### What is needed
Arrange the data from the line containing "Click the browser back arrow" through the line containing "Click group-nodes icon", both included, as a numbered list, omitting blank lines and leaving out the pictures.

### Given entries
____________________

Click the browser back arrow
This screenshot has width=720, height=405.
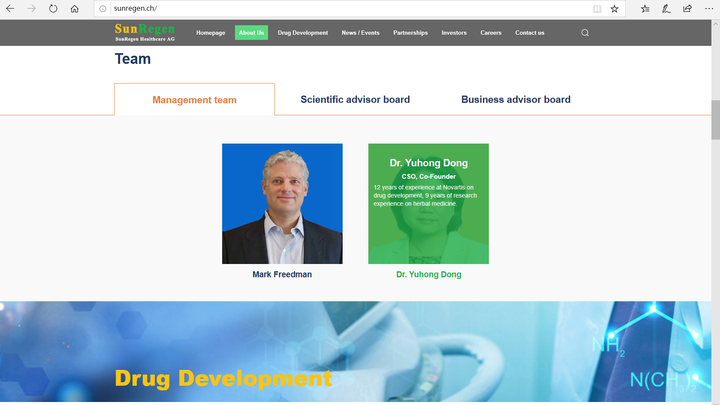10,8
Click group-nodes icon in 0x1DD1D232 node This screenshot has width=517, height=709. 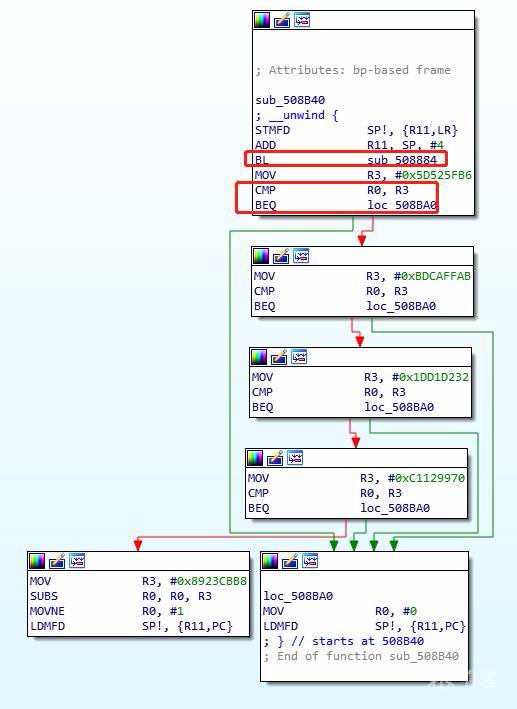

____________________

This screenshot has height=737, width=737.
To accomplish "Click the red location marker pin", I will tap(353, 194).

____________________

### Solution to this task
1. Click the browser back arrow
2. This screenshot has width=720, height=405.
3. 10,8
4. Click group-nodes icon in 0x1DD1D232 node This screenshot has width=517, height=709. 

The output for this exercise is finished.